Description of the task:
Word for word, repeat every record.

══ Entries shown

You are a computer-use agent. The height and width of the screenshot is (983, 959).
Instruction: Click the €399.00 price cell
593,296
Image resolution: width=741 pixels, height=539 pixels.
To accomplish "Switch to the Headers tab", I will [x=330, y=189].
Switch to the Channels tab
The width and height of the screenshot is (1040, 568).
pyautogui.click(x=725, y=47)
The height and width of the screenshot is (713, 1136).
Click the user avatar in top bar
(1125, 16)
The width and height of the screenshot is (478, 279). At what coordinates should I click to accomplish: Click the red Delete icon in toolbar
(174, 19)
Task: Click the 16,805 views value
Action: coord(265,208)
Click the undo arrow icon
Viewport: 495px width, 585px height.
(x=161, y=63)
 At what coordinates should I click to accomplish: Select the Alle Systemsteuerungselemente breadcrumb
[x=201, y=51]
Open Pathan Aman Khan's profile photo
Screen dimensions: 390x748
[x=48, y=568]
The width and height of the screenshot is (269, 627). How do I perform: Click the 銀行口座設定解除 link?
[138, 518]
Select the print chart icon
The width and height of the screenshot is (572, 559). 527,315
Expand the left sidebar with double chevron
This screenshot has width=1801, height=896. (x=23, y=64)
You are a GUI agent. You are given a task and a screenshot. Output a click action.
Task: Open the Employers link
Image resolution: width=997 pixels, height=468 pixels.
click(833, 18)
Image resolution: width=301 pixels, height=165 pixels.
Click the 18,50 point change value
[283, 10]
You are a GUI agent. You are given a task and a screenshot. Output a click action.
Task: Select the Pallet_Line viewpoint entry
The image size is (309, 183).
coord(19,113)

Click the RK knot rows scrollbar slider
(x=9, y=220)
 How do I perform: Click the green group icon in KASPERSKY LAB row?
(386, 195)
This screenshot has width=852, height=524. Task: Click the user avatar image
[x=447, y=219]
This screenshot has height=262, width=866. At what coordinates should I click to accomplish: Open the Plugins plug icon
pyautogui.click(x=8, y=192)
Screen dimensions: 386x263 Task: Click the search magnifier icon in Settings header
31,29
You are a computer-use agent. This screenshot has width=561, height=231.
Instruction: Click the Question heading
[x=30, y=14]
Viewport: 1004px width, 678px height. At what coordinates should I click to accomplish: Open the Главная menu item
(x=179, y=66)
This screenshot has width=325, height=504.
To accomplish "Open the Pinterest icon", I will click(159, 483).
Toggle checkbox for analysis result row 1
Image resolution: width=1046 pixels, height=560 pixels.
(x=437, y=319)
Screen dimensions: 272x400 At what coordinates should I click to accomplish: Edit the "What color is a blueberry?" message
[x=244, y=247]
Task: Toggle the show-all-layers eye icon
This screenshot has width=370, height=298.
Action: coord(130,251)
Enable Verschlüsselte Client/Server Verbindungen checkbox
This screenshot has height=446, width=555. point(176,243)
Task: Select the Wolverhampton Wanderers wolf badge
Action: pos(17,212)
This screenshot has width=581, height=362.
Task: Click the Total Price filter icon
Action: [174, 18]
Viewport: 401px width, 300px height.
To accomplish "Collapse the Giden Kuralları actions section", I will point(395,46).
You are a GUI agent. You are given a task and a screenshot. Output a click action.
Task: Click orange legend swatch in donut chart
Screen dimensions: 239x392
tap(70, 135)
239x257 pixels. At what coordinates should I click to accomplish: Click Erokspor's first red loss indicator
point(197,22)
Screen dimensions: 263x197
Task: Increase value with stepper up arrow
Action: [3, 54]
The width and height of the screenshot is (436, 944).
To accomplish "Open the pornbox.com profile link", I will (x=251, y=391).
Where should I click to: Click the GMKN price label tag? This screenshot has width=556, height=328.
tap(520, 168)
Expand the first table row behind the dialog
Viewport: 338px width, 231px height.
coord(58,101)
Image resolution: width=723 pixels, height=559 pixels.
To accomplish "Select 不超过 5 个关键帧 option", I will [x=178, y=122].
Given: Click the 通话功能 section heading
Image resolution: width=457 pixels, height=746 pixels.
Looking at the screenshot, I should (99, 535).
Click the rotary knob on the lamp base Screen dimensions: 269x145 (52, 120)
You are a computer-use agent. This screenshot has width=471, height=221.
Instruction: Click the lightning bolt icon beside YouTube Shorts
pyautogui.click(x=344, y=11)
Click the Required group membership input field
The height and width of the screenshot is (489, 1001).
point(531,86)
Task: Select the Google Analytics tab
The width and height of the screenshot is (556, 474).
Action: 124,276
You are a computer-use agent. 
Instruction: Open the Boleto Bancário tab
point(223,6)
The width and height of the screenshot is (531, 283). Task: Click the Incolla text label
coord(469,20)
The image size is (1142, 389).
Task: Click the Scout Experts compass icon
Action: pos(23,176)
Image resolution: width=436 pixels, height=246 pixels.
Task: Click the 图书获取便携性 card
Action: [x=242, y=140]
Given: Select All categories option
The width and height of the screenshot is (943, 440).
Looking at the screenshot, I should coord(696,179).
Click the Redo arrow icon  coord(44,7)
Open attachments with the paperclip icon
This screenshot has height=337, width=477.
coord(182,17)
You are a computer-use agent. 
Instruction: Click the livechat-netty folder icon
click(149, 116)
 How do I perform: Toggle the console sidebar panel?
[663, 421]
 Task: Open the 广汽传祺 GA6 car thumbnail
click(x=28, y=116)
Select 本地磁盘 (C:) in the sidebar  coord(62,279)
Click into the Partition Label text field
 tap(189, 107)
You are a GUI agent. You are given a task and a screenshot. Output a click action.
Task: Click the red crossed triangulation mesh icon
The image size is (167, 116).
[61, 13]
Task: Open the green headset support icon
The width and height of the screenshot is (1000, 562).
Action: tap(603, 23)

════

Reply to the task:
You are a computer-use agent. The height and width of the screenshot is (983, 959).
Instruction: Click the €399.00 price cell
593,296
Image resolution: width=741 pixels, height=539 pixels.
To accomplish "Switch to the Headers tab", I will [x=330, y=189].
Switch to the Channels tab
The width and height of the screenshot is (1040, 568).
pyautogui.click(x=725, y=47)
The height and width of the screenshot is (713, 1136).
Click the user avatar in top bar
(1125, 16)
The width and height of the screenshot is (478, 279). At what coordinates should I click to accomplish: Click the red Delete icon in toolbar
(174, 19)
Task: Click the 16,805 views value
Action: coord(265,208)
Click the undo arrow icon
Viewport: 495px width, 585px height.
(x=161, y=63)
 At what coordinates should I click to accomplish: Select the Alle Systemsteuerungselemente breadcrumb
[x=201, y=51]
Open Pathan Aman Khan's profile photo
Screen dimensions: 390x748
[x=48, y=568]
The width and height of the screenshot is (269, 627). How do I perform: Click the 銀行口座設定解除 link?
[138, 518]
Select the print chart icon
The width and height of the screenshot is (572, 559). 527,315
Expand the left sidebar with double chevron
This screenshot has width=1801, height=896. (x=23, y=64)
You are a GUI agent. You are given a task and a screenshot. Output a click action.
Task: Open the Employers link
Image resolution: width=997 pixels, height=468 pixels.
click(833, 18)
Image resolution: width=301 pixels, height=165 pixels.
Click the 18,50 point change value
[283, 10]
You are a GUI agent. You are given a task and a screenshot. Output a click action.
Task: Select the Pallet_Line viewpoint entry
The image size is (309, 183).
coord(19,113)

Click the RK knot rows scrollbar slider
(x=9, y=220)
 How do I perform: Click the green group icon in KASPERSKY LAB row?
(386, 195)
This screenshot has width=852, height=524. Task: Click the user avatar image
[x=447, y=219]
This screenshot has height=262, width=866. At what coordinates should I click to accomplish: Open the Plugins plug icon
pyautogui.click(x=8, y=192)
Screen dimensions: 386x263 Task: Click the search magnifier icon in Settings header
31,29
You are a computer-use agent. This screenshot has width=561, height=231.
Instruction: Click the Question heading
[x=30, y=14]
Viewport: 1004px width, 678px height. At what coordinates should I click to accomplish: Open the Главная menu item
(x=179, y=66)
This screenshot has width=325, height=504.
To accomplish "Open the Pinterest icon", I will click(159, 483).
Toggle checkbox for analysis result row 1
Image resolution: width=1046 pixels, height=560 pixels.
(x=437, y=319)
Screen dimensions: 272x400 At what coordinates should I click to accomplish: Edit the "What color is a blueberry?" message
[x=244, y=247]
Task: Toggle the show-all-layers eye icon
This screenshot has width=370, height=298.
Action: coord(130,251)
Enable Verschlüsselte Client/Server Verbindungen checkbox
This screenshot has height=446, width=555. point(176,243)
Task: Select the Wolverhampton Wanderers wolf badge
Action: pos(17,212)
This screenshot has width=581, height=362.
Task: Click the Total Price filter icon
Action: [174, 18]
Viewport: 401px width, 300px height.
To accomplish "Collapse the Giden Kuralları actions section", I will point(395,46).
You are a GUI agent. You are given a task and a screenshot. Output a click action.
Task: Click orange legend swatch in donut chart
Screen dimensions: 239x392
tap(70, 135)
239x257 pixels. At what coordinates should I click to accomplish: Click Erokspor's first red loss indicator
point(197,22)
Screen dimensions: 263x197
Task: Increase value with stepper up arrow
Action: [3, 54]
The width and height of the screenshot is (436, 944).
To accomplish "Open the pornbox.com profile link", I will (x=251, y=391).
Where should I click to: Click the GMKN price label tag? This screenshot has width=556, height=328.
tap(520, 168)
Expand the first table row behind the dialog
Viewport: 338px width, 231px height.
coord(58,101)
Image resolution: width=723 pixels, height=559 pixels.
To accomplish "Select 不超过 5 个关键帧 option", I will [x=178, y=122].
Given: Click the 通话功能 section heading
Image resolution: width=457 pixels, height=746 pixels.
Looking at the screenshot, I should (99, 535).
Click the rotary knob on the lamp base Screen dimensions: 269x145 (52, 120)
You are a computer-use agent. This screenshot has width=471, height=221.
Instruction: Click the lightning bolt icon beside YouTube Shorts
pyautogui.click(x=344, y=11)
Click the Required group membership input field
The height and width of the screenshot is (489, 1001).
point(531,86)
Task: Select the Google Analytics tab
The width and height of the screenshot is (556, 474).
Action: 124,276
You are a computer-use agent. 
Instruction: Open the Boleto Bancário tab
point(223,6)
The width and height of the screenshot is (531, 283). Task: Click the Incolla text label
coord(469,20)
The image size is (1142, 389).
Task: Click the Scout Experts compass icon
Action: pos(23,176)
Image resolution: width=436 pixels, height=246 pixels.
Task: Click the 图书获取便携性 card
Action: [x=242, y=140]
Given: Select All categories option
The width and height of the screenshot is (943, 440).
Looking at the screenshot, I should coord(696,179).
Click the Redo arrow icon  coord(44,7)
Open attachments with the paperclip icon
This screenshot has height=337, width=477.
coord(182,17)
You are a computer-use agent. 
Instruction: Click the livechat-netty folder icon
click(149, 116)
 How do I perform: Toggle the console sidebar panel?
[663, 421]
 Task: Open the 广汽传祺 GA6 car thumbnail
click(x=28, y=116)
Select 本地磁盘 (C:) in the sidebar  coord(62,279)
Click into the Partition Label text field
 tap(189, 107)
You are a GUI agent. You are given a task and a screenshot. Output a click action.
Task: Click the red crossed triangulation mesh icon
The image size is (167, 116).
[61, 13]
Task: Open the green headset support icon
The width and height of the screenshot is (1000, 562).
Action: tap(603, 23)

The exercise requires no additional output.